Dossier reveals chaos behind Koreas' nuclear negotiations in early 1990s

Koreas-dossier

우재연

| 2026-06-30 11:06:10

▲ Officials from South Korea and North Korea attend a negotiation meeting in Seoul on April 21, 1992, in this photo provided by the unification ministry. (PHOTO NOT FOR SALE) (Yonhap)
▲ South Korea's unification ministry releases 3,836 pages of transcripts from 32 rounds of inter-Korean nuclear talks held between December 1991 and January 1993, on June 30, 2026. (Yonhap)

Koreas-dossier

Dossier reveals chaos behind Koreas' nuclear negotiations in early 1990s

SEOUL, June 30 (Yonhap) -- Inter-Korean talks on the North Korean nuclear issue dissolved into shouting matches behind closed doors, with officials cutting each other off and hurling insults, according to newly declassified government records on the 1991-1993 nuclear negotiations Tuesday.

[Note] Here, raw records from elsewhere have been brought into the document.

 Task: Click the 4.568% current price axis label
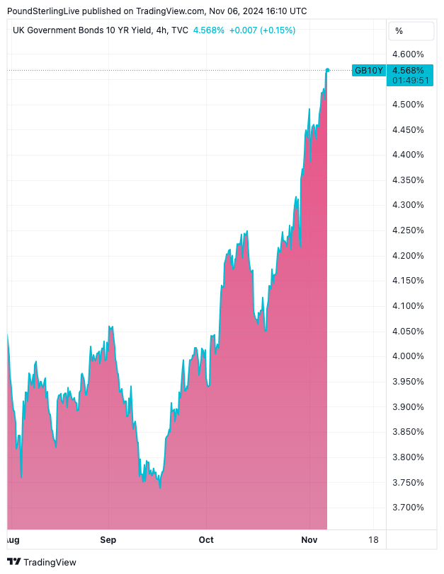tap(408, 70)
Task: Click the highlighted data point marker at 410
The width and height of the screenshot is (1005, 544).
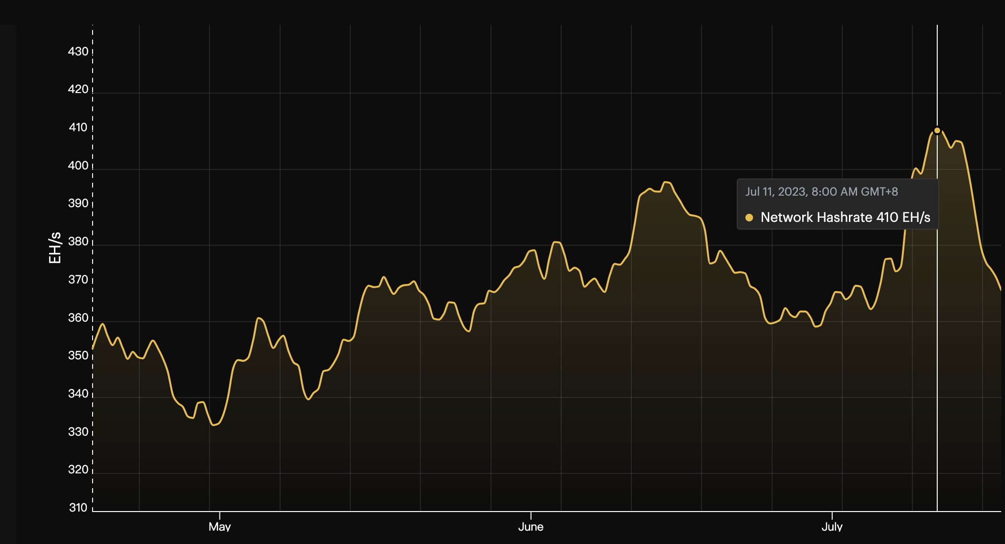Action: point(937,130)
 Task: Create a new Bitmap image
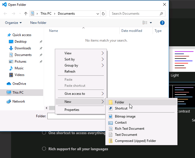(x=125, y=116)
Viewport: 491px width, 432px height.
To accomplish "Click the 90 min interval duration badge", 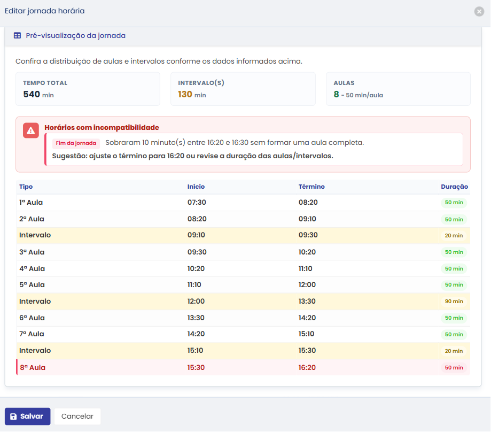I will (454, 302).
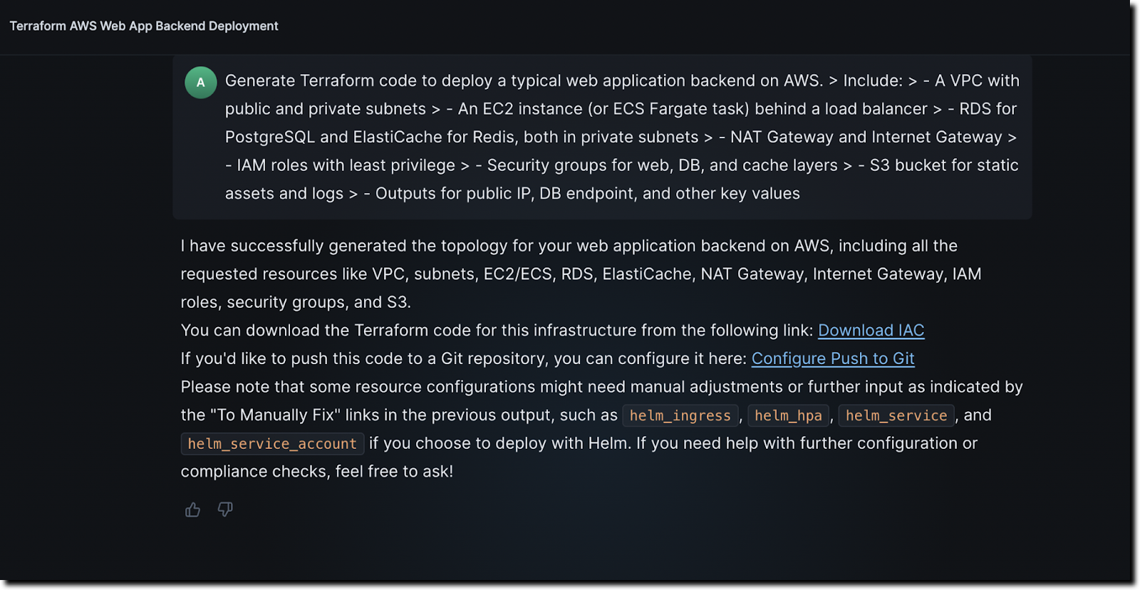
Task: Click the "IAM roles with least privilege" prompt text
Action: (346, 165)
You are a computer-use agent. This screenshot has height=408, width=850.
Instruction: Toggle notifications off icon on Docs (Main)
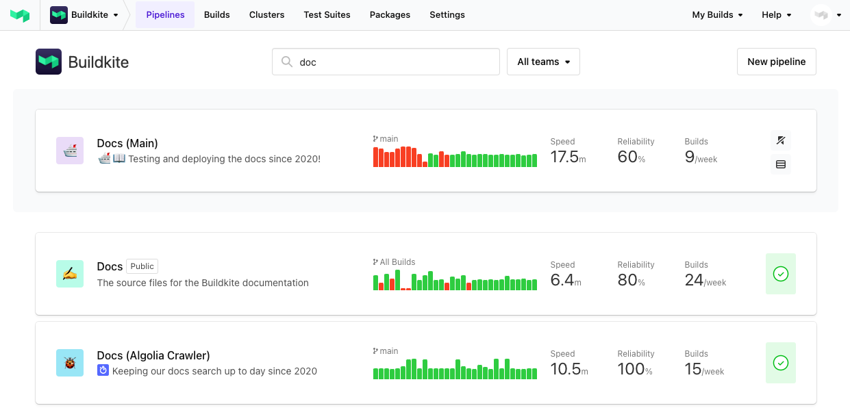[780, 140]
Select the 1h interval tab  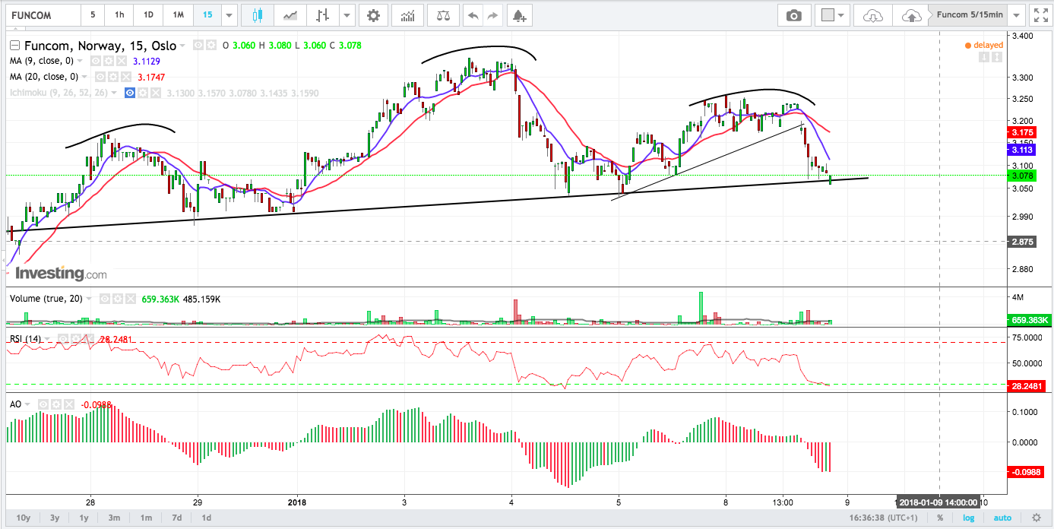[x=119, y=15]

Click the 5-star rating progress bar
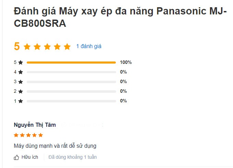(71, 63)
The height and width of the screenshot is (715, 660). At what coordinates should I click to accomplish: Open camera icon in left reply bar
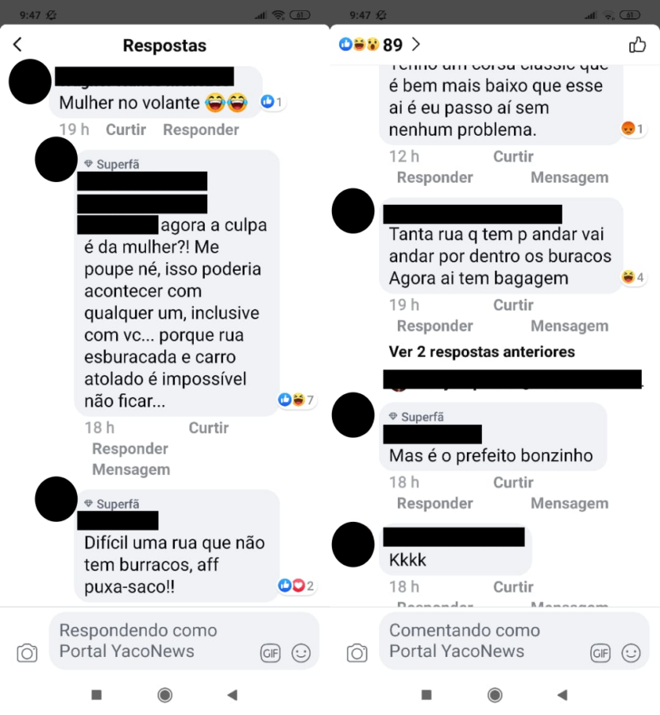27,653
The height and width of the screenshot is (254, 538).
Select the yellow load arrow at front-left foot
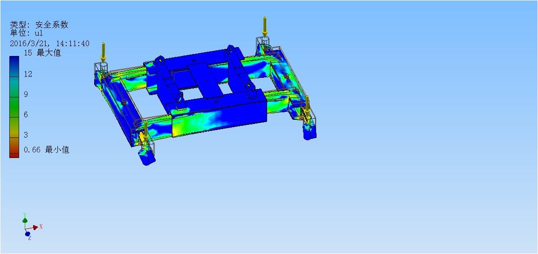click(x=146, y=130)
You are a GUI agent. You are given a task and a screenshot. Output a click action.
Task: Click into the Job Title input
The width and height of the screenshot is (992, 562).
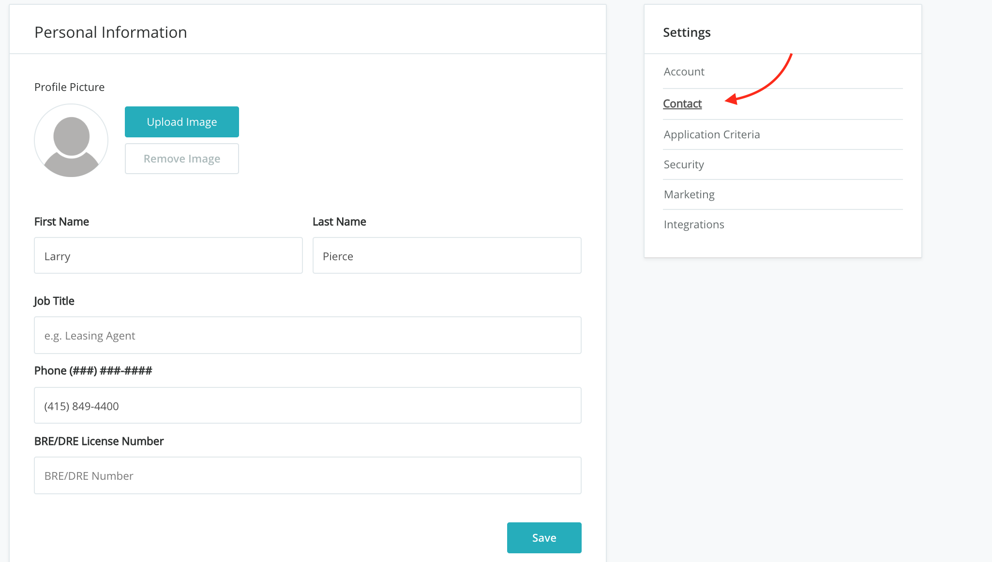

The unification ministry released the 3,836 pages of transcripts from 32 rounds of inter-Korean nuclear talks held between December 1991 and January 1993. The disclosure marked the ministry's eighth release of archival records on inter-Korean talks since May 2022.

At the center of these talks was the Joint Declaration on the Denuclearization of the Korean Peninsula signed by the two Koreas on Jan. 20, 1992.

Following the landmark agreement, North Korea said it would agree to accept inspections from the International Atomic Energy Agency (IAEA), while South Korea agreed to suspend the Team Spirit, its annual military exercise with the United States.

Negotiations, however, proved challenging. A joint nuclear control commission, which was set to manage mutual inspections, quickly stalled as the sides disagreed with inspection methods, timelines and scope.

Seoul pushed for mutual pilot inspections of nuclear facilities on both sides, while Pyongyang wanted U.S. military bases in the South included in inspections and the joint military exercise halted first.

At a meeting on March 10, 1992, talks nearly broke down with officials talking over each other, shouting and throwing around insults, including "thug," causing the session to descend into chaos.

During a negotiation session in December that year, a South Korean official presented a photograph of North Korea's founder Kim Il-sung alongside Soviet Union leader Joseph Stalin.

It was to use it to press his argument about who started the 1950-1953 Korean War. A North Korean official snatched the photo and tore it, before realizing, too late, what he had done. In the North, destroying an image of the country's leader is a grave transgression.

Twenty-two rounds of talks on mutual nuclear inspections yielded nothing. The failure, analysts said, largely came down to two things: North Korea's lack of sincerity and South Korea's lack of flexibility.

"North Korea insisted issues related to its own nuclear program should be discussed with the IAEA, not South Korea," said Park Yong-han, a senior research fellow at the Korea Institute for Defense Analyses and a member of the unification ministry's committee overseeing the records release.

"The wide gap between the two sides made common ground impossible," he said.

Chung Seung-hoon, former head of the Inter-Korean Dialogue Headquarters, voiced regret over Seoul's adamant stance sticking to pressure on North Korea.

"The South demanded the North accept surprise inspections, including of its military bases, terms too coercive for Pyongyang to accept," he said. "Using only pressure as leverage without offering incentives was a weakness in our negotiating approach."